The centre is also looking at Indian papers listing in the stock exchange being set up. According to Davison the advantage of investing in the centre is that is offers western investors proximity to the region.
Davison said DIFC expects to tap business from countries as far as Kazakhstan and Turkey in the north, Egypt and Sudan in the west and India and Pakistan in the east.
The regulatory council is being modelled on the lines of the Financial Services Authority (FSA) of the UK.
"There are around 150 companies bigger than the Emirates Airlines in the Middle-East that need to tap the capital market. There is lot of money in the Emirates but no institutionalised capital market.
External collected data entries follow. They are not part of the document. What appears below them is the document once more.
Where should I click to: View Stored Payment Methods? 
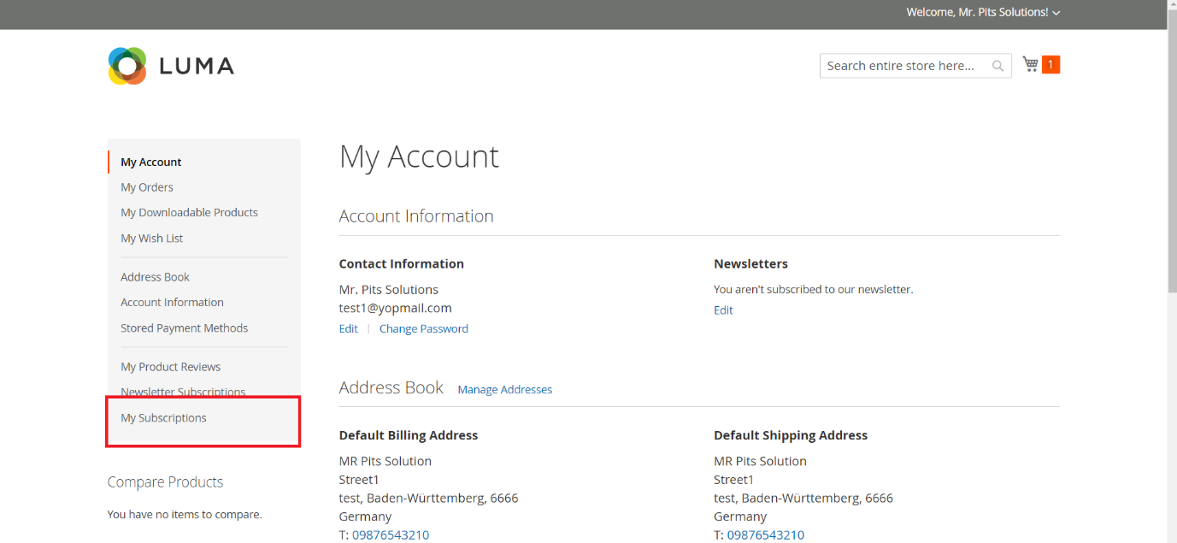(x=184, y=328)
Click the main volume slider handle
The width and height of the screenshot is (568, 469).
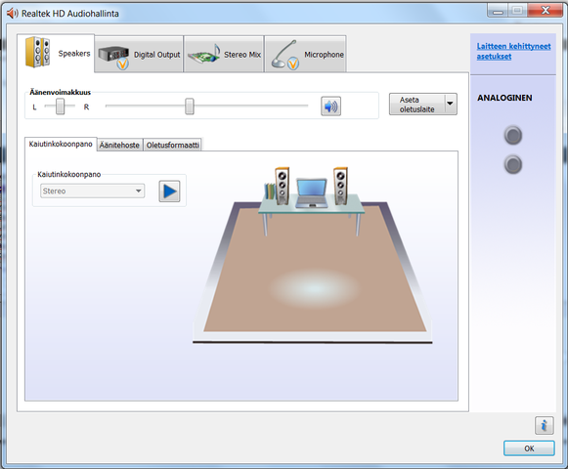190,107
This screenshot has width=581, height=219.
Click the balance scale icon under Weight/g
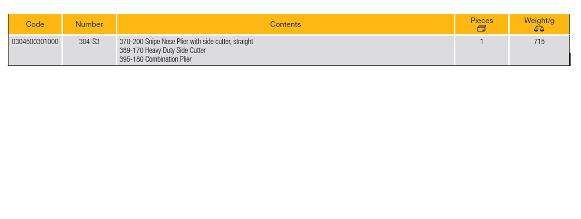click(x=539, y=28)
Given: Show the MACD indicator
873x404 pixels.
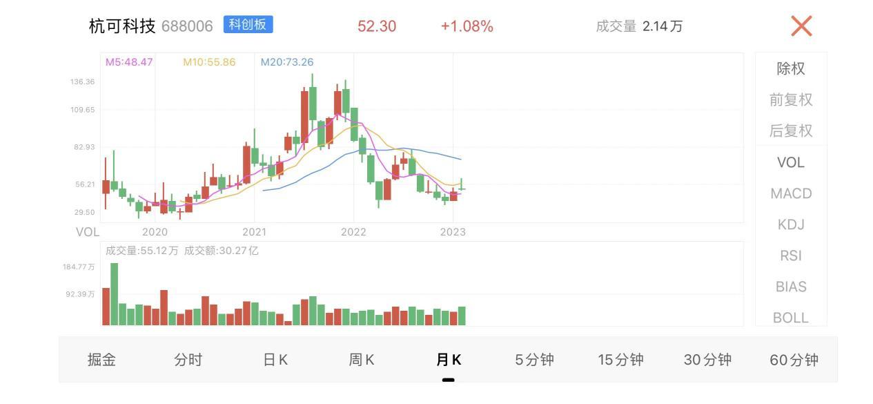Looking at the screenshot, I should [x=791, y=193].

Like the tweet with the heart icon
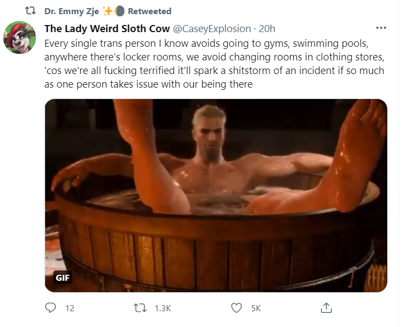click(x=236, y=308)
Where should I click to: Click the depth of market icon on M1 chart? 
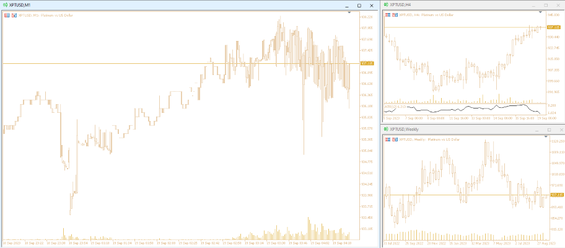[14, 15]
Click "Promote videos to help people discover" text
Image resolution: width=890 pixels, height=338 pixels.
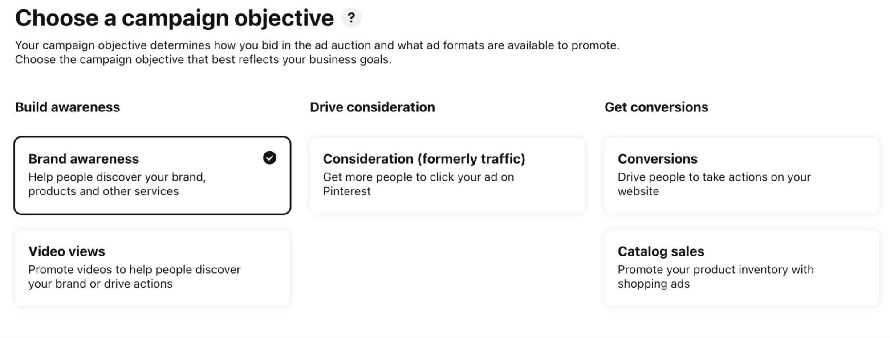pos(134,270)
The need for the Centre has arisen as these companies, which are not known in the western world, cannot access global financial centres to raise equity or debt," Davison explained.
Further he pointed out that many state-owned companies in the countries identified by the Centre are to be privatised and there was huge potential for investment banking.
However more than equity the thrust is on the debt market and the DIFC is set to kick-off its activity with a World Bank bond offering, which will be listed at the Centre, of $100 million in the next couple of months, said Hussain Al Qemzi, chief operating officer, DIFC.
Davison had a meeting with G Muniappan, deputy governor of the Reserve Bank of India today and officials of the Securities and Exchange Board of India. "The meetings were very positive," said Davison.
The intention is to rope in all the regulatory authorities in the region in order to have their co-operation and persuade the financial institutions in the region to invest in the DIFC.